Records to process Block Start

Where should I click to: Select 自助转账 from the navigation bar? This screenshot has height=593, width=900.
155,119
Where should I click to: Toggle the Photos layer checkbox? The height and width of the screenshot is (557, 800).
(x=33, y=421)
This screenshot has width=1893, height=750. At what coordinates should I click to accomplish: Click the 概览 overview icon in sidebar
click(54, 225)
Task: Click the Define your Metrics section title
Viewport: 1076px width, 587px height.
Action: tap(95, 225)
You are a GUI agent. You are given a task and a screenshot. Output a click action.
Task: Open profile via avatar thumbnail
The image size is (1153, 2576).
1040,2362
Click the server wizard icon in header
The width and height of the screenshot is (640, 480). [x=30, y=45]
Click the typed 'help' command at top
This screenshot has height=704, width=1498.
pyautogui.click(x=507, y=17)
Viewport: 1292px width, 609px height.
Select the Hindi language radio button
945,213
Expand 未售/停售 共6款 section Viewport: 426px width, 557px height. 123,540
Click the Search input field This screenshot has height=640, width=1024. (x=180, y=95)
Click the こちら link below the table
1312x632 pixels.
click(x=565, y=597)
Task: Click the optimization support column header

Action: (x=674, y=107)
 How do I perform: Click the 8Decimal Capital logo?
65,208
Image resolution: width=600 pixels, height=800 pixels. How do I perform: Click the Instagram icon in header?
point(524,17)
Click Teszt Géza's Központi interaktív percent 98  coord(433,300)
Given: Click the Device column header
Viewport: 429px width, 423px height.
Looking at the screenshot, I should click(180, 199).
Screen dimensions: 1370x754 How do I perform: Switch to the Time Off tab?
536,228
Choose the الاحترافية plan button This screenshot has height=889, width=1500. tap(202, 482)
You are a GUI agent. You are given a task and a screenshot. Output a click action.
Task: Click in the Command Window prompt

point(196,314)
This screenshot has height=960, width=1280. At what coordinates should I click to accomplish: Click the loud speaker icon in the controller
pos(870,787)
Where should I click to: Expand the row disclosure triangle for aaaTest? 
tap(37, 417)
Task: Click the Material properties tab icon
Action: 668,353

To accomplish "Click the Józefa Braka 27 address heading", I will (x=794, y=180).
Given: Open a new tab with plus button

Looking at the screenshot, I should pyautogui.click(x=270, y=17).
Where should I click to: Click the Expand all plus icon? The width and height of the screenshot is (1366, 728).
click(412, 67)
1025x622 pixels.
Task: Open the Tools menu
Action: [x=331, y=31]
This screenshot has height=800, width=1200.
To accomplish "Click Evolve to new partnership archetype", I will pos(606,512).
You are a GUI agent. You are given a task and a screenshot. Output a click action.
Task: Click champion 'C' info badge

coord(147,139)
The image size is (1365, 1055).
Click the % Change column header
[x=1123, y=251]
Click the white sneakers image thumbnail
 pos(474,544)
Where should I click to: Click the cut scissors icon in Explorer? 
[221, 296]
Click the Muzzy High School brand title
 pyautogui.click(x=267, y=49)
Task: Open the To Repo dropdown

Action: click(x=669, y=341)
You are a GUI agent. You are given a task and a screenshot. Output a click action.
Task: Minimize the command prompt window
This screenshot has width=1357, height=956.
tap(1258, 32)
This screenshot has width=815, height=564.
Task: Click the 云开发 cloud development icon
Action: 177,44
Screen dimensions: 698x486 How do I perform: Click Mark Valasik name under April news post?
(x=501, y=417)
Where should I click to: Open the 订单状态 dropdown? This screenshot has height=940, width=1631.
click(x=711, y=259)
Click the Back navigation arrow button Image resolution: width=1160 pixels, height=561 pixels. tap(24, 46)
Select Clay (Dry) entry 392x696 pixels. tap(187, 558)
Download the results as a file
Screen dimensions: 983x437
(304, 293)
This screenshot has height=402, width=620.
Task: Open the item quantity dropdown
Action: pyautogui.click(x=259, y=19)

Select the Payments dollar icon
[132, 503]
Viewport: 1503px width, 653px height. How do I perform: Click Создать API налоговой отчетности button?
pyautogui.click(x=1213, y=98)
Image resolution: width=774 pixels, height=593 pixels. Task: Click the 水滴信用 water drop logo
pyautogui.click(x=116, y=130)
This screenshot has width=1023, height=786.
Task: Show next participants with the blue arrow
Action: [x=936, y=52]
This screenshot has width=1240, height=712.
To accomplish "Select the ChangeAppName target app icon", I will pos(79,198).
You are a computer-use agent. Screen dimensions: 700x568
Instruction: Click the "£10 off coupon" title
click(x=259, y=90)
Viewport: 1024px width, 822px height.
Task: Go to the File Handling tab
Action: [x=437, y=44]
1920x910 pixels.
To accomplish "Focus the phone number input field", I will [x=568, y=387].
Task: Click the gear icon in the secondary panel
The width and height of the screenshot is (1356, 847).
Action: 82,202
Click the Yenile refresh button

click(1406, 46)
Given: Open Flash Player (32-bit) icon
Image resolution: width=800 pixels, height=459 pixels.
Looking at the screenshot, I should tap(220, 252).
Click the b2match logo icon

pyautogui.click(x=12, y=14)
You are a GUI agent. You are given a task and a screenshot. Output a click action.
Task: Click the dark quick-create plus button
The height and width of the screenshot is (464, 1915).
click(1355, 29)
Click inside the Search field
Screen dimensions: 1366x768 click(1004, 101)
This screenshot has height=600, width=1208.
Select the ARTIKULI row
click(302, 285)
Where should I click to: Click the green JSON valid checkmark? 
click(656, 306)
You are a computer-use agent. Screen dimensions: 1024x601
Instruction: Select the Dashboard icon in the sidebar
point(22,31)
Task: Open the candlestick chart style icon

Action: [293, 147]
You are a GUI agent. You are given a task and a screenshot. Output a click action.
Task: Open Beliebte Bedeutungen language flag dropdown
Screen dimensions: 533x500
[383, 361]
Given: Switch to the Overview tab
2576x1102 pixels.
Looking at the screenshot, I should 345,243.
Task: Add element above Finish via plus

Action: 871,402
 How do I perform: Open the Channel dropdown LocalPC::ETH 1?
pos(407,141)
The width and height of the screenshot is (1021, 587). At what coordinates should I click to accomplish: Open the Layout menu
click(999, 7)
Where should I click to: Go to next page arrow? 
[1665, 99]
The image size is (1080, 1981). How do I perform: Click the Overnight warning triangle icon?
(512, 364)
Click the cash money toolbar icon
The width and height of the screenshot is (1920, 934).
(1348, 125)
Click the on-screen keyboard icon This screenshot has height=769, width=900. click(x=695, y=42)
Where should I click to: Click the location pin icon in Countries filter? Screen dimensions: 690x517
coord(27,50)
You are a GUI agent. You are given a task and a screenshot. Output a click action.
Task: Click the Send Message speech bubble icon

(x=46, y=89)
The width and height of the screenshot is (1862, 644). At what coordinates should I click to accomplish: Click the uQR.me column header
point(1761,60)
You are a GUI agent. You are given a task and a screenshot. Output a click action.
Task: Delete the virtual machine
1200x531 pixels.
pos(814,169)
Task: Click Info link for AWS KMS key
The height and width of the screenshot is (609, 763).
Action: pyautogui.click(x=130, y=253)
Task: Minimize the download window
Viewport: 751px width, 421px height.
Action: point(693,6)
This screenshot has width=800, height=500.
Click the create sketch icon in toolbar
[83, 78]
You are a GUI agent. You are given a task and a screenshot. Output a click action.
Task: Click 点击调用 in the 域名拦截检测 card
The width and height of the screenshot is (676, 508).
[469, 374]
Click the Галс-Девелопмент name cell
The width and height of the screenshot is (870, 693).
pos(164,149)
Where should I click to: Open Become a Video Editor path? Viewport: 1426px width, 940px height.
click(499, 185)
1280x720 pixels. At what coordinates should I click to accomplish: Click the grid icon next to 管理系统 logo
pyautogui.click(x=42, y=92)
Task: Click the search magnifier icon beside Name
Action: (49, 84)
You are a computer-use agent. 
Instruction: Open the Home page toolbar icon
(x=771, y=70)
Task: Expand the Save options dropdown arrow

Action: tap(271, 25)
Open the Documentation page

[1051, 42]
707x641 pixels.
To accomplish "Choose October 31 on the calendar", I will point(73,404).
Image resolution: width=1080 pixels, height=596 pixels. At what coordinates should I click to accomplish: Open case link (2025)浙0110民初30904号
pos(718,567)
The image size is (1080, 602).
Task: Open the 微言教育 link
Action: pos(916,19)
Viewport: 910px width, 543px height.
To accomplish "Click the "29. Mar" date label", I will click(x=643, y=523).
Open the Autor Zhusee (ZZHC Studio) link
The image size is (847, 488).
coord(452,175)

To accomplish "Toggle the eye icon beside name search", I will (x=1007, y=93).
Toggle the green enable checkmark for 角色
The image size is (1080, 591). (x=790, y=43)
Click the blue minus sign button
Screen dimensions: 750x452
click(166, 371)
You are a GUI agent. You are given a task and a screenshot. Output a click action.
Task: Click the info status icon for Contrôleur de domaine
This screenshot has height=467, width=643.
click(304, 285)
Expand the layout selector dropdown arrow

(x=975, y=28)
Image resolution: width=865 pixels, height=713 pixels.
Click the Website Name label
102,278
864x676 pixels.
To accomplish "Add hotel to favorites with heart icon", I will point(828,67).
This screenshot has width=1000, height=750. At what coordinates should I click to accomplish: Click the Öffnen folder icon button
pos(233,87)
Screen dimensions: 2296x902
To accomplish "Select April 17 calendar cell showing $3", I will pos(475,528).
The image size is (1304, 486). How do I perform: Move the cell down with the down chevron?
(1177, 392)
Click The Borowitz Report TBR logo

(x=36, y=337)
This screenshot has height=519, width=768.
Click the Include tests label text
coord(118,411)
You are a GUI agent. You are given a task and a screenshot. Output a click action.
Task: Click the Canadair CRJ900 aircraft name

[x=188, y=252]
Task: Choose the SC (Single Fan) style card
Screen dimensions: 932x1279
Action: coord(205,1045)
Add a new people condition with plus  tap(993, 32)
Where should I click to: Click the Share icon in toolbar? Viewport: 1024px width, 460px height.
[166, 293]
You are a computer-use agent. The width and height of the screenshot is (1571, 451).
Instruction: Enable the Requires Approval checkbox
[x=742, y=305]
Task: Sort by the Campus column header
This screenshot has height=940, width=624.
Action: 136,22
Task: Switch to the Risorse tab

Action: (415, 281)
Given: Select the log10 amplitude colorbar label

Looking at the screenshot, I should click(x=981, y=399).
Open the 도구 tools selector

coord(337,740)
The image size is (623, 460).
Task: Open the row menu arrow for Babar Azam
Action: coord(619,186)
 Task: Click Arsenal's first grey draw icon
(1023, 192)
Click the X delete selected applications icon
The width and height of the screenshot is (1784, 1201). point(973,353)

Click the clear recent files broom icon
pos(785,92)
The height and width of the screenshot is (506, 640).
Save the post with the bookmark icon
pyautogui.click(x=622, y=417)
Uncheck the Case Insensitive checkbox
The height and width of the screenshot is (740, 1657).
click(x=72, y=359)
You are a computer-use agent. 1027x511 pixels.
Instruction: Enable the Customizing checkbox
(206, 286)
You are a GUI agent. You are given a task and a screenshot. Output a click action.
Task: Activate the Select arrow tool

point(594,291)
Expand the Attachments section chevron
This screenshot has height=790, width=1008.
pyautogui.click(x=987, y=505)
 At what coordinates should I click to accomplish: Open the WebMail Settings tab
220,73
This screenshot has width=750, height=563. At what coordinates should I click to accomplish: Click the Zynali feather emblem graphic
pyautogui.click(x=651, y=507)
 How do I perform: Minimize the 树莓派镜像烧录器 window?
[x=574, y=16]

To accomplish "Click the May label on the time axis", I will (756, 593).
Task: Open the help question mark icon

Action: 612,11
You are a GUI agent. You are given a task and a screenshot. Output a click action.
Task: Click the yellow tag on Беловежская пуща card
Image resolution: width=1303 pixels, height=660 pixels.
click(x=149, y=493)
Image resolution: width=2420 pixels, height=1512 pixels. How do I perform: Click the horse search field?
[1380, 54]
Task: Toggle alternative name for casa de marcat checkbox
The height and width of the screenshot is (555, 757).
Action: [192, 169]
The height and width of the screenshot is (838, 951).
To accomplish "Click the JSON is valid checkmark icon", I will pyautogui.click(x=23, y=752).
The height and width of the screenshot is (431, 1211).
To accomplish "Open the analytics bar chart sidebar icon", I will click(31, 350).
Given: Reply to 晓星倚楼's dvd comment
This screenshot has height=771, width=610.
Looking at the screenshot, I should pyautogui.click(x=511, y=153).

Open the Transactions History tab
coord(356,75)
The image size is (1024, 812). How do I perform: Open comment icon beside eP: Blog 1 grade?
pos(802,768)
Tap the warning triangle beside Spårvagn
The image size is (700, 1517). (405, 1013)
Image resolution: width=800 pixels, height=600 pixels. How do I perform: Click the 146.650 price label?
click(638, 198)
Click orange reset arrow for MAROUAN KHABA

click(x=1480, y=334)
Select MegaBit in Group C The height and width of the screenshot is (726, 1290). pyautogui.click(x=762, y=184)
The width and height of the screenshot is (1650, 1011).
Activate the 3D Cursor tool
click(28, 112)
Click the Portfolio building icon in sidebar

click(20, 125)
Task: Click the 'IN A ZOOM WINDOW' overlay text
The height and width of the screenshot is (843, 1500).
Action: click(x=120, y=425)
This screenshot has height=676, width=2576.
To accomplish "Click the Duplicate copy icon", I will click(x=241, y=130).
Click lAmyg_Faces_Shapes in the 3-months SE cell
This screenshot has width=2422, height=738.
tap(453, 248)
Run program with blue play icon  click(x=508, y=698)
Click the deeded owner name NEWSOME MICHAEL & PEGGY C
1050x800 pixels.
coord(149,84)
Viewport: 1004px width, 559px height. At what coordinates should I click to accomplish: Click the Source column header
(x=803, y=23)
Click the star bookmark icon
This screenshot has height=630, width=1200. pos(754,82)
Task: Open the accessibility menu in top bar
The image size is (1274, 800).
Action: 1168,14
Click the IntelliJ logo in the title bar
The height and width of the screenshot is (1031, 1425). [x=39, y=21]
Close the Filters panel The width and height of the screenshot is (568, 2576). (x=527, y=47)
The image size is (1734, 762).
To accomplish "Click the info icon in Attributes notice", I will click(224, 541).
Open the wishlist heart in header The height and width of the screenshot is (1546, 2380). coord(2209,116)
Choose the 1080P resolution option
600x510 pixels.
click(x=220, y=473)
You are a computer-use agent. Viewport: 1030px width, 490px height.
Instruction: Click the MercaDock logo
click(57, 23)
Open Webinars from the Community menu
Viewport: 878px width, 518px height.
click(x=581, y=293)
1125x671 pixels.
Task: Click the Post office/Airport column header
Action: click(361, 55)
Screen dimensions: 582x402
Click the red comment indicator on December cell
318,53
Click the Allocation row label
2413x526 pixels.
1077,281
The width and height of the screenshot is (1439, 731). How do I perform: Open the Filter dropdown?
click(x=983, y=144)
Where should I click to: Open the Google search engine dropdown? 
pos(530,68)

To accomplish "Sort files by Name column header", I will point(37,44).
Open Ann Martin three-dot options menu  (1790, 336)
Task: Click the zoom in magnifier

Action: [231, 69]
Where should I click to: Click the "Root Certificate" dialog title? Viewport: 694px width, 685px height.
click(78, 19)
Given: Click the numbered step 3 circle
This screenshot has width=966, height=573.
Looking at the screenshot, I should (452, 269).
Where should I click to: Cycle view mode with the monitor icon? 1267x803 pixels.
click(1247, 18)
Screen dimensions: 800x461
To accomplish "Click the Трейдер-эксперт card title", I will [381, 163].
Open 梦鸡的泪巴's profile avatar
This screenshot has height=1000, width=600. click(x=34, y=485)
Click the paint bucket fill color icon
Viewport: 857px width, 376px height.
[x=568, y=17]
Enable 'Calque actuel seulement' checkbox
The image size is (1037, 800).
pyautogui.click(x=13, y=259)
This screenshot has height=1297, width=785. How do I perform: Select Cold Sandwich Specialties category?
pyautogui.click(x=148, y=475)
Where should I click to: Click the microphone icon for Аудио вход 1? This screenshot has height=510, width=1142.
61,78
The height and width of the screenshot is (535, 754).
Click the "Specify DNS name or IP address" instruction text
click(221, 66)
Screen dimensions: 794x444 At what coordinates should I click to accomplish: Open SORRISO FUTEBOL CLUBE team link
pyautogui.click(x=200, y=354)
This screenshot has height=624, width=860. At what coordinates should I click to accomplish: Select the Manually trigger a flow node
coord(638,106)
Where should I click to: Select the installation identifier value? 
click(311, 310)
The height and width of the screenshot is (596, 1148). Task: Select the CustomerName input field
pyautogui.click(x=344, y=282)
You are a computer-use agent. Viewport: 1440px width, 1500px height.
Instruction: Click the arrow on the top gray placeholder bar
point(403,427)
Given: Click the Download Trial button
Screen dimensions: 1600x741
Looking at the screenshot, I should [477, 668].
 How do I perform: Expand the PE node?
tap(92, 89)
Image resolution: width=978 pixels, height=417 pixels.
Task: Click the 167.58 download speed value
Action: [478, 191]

Records to process Block End

Restate the line containing "DNS name or" and every remaining line of the records word for word. Add nothing.

Click the "Specify DNS name or IP address" instruction text
click(221, 66)
Screen dimensions: 794x444 At what coordinates should I click to accomplish: Open SORRISO FUTEBOL CLUBE team link
pyautogui.click(x=200, y=354)
This screenshot has height=624, width=860. At what coordinates should I click to accomplish: Select the Manually trigger a flow node
coord(638,106)
Where should I click to: Select the installation identifier value? 
click(311, 310)
The height and width of the screenshot is (596, 1148). Task: Select the CustomerName input field
pyautogui.click(x=344, y=282)
You are a computer-use agent. Viewport: 1440px width, 1500px height.
Instruction: Click the arrow on the top gray placeholder bar
point(403,427)
Given: Click the Download Trial button
Screen dimensions: 1600x741
Looking at the screenshot, I should [477, 668].
 How do I perform: Expand the PE node?
tap(92, 89)
Image resolution: width=978 pixels, height=417 pixels.
Task: Click the 167.58 download speed value
Action: [478, 191]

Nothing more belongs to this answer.